Judge Moore graduated magna cum laude from Morehead State University, where she also earned a master’s degree and a Rank I teaching certificate. After teaching special education for seven years in Grant and Pendleton county schools, Judge Moore earned her juris doctor from the Northern Kentucky University Salmon P. Chase College of Law. She ranked No. 1 in her law school class, graduated magna cum laude and was a member of the Northern Kentucky Law Review. She received numerous scholarships and awards for academic achievement, including the Chase Excellence Scholarship.

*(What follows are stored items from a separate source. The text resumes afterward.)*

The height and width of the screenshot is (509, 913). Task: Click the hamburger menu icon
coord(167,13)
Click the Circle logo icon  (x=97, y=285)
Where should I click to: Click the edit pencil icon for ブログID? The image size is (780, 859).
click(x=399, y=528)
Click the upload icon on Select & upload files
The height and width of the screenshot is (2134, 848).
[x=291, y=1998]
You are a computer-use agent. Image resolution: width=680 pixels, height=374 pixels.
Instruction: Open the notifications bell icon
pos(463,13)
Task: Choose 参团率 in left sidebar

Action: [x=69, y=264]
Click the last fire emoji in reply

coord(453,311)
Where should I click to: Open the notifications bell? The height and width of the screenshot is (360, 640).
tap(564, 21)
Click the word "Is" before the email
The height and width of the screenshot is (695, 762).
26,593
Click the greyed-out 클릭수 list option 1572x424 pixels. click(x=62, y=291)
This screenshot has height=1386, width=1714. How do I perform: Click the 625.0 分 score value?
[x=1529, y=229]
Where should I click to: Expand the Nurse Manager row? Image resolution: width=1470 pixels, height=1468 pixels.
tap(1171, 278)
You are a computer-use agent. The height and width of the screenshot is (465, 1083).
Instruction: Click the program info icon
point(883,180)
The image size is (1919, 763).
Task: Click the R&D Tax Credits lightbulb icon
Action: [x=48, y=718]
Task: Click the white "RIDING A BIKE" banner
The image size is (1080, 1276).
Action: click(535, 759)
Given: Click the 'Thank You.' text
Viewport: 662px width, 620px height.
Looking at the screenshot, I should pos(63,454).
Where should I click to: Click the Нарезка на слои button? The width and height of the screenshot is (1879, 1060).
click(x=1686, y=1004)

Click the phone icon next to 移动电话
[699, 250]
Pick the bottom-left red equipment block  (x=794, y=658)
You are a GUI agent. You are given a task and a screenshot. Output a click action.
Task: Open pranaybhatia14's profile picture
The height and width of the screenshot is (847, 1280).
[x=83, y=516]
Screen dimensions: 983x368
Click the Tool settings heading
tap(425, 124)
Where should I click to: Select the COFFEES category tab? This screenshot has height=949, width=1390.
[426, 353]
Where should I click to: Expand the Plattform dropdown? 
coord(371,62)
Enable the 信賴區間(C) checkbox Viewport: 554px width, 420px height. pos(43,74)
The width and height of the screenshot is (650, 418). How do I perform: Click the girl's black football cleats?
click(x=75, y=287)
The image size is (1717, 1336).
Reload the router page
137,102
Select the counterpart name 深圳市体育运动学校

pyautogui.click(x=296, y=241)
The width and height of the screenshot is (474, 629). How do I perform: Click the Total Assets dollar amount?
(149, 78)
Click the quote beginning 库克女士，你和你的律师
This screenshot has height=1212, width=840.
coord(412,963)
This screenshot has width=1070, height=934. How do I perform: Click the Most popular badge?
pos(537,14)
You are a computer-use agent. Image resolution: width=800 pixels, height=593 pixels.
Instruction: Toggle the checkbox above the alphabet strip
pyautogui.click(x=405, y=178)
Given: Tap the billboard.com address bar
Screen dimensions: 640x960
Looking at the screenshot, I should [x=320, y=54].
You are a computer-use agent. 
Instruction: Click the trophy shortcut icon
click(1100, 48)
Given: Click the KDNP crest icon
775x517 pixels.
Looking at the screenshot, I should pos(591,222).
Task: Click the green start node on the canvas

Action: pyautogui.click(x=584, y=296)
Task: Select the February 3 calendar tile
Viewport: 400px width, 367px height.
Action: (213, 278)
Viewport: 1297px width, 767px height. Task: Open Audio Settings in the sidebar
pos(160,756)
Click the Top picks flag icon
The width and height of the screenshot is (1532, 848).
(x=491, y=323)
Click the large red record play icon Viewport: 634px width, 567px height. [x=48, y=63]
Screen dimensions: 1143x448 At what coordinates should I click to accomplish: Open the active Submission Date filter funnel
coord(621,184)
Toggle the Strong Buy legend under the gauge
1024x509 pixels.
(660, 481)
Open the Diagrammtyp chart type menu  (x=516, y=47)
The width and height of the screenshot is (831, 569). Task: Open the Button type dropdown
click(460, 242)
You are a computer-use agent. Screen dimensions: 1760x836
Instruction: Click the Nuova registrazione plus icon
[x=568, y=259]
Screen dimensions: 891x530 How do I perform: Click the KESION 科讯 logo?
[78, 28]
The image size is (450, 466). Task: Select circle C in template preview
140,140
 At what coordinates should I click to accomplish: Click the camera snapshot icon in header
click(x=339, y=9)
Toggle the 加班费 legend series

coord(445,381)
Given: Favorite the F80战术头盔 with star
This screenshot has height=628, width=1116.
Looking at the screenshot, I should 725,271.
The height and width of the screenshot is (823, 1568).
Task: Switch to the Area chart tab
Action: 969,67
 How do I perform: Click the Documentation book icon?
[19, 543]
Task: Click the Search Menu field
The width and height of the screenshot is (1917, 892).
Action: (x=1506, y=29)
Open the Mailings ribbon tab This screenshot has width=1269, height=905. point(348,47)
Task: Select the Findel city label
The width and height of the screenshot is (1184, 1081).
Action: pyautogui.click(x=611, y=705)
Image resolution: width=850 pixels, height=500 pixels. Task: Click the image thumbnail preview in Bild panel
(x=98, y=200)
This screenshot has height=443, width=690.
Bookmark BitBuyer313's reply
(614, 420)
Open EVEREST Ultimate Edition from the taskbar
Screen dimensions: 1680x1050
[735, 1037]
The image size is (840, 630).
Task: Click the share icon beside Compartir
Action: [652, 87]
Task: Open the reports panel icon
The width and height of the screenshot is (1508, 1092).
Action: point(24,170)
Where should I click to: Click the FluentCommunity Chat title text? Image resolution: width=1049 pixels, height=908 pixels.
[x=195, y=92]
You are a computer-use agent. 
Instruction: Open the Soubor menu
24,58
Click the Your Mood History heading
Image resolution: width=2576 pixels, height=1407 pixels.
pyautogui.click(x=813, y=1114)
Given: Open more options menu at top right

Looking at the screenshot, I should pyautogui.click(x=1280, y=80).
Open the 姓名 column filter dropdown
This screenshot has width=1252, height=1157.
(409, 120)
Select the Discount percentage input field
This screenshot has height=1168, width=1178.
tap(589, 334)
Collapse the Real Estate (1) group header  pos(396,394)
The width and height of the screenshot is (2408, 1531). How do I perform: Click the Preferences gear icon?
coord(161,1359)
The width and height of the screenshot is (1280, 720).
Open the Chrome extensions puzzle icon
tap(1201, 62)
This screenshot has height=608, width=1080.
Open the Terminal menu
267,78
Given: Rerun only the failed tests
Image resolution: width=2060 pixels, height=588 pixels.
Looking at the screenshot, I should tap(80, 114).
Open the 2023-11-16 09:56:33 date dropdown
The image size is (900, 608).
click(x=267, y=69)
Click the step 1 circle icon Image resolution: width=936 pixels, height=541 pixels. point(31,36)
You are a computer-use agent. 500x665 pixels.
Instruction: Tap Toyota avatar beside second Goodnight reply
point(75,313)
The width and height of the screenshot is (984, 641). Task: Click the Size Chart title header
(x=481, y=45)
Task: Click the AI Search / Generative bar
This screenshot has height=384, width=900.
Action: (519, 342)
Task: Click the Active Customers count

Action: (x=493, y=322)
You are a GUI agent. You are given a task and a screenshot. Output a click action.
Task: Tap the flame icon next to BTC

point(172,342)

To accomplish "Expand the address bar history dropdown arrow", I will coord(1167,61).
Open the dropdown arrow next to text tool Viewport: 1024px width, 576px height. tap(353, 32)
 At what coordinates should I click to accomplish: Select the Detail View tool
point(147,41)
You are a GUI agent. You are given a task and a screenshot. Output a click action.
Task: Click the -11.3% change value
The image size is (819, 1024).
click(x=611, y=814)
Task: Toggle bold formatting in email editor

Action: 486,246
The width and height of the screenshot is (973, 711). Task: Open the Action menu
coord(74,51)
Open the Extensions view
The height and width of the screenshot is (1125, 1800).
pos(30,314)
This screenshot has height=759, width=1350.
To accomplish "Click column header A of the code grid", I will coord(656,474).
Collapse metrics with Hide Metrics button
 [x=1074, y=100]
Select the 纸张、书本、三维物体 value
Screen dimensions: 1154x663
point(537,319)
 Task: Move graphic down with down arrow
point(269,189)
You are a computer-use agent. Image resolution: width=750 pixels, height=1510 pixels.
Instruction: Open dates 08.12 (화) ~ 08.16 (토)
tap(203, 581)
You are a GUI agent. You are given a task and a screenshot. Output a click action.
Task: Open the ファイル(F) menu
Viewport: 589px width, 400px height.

Judge Moore is a member of the Kentucky Bar Association, the Northern Kentucky Bar Association and the Salmon P. Chase Inn of Court. She serves on the St. Elizabeth Hospice Committee and the Executive Committee of Every Child Succeeds. She is a 2006 graduate of Leadership Northern Kentucky and serves on its Government Committee. She is a former member of Vision 2015, a 10-year strategic plan developed by Northern Kentucky citizens for economic growth, as well as the Kentucky Personnel Board, the Governor’s Postsecondary Education Nominating Commission and the board of the Boone County Court Appointed Special Advocates. She is a member of Florence Baptist Church, where she previously served on the Women’s Council.
Judge Moore grew up in Menifee County and resides in Boone County with her husband, Gary W. Moore. They have two children, Brandi Moore List and Scott Moore.
Senior Judge David C. Buckingham
Senior Judge David C. Buckingham has been a senior judge assigned to the Court of Appeals since 2006.
He was previously a Court of Appeals judge for nearly 10 years, serving from December 1996 to May 2006. From 1987 until he was appointed to the Court of Appeals in 1996, Judge Buckingham served as a Circuit Court judge. He was a District Court judge from 1982 to 1986.
Prior to his judicial career, Judge Buckingham served as an assistant county attorney.
Judge Buckingham, who is a Murray native, graduated from Murray State University and earned his juris doctor at the University of Louisville Louis D. Brandeis School of Law.
Judge Buckingham and his wife, Dianne Lee Buckingham, have one son, Tyler.
Kentucky Court of Appeals
Nearly all cases heard by the Kentucky Court of Appeals come to it on appeal from a lower court. If a case is tried in Circuit Court or District Court and the losing parties involved are not satisfied with the outcome, they may ask for a higher court to review the correctness of the trial court’s decision. Some cases, such as criminal case acquittals and divorces, may not be appealed. In a divorce case, however, child custody and property rights decisions may be appealed. Cases are not retried in the Court of Appeals. Only the record of the original court trial is reviewed, with attorneys presenting the legal issues to the court for a decision.
Fourteen judges, two elected from seven appellate court districts, serve on the Court of Appeals. The judges are divided into panels of three to review and decide cases, with the majority determining the decision. The panels do not sit permanently in one location, but travel throughout the state to hear cases.
Administrative Office of the Courts
The Administrative Office of the Courts in Frankfort supports the activities of 3,700 Kentucky Court of Justice employees, including the elected offices of justices, judges and circuit court clerks. As the fiscal agent for the state court system, the AOC prepares a biennial budget draft and executes the Judicial Branch budget.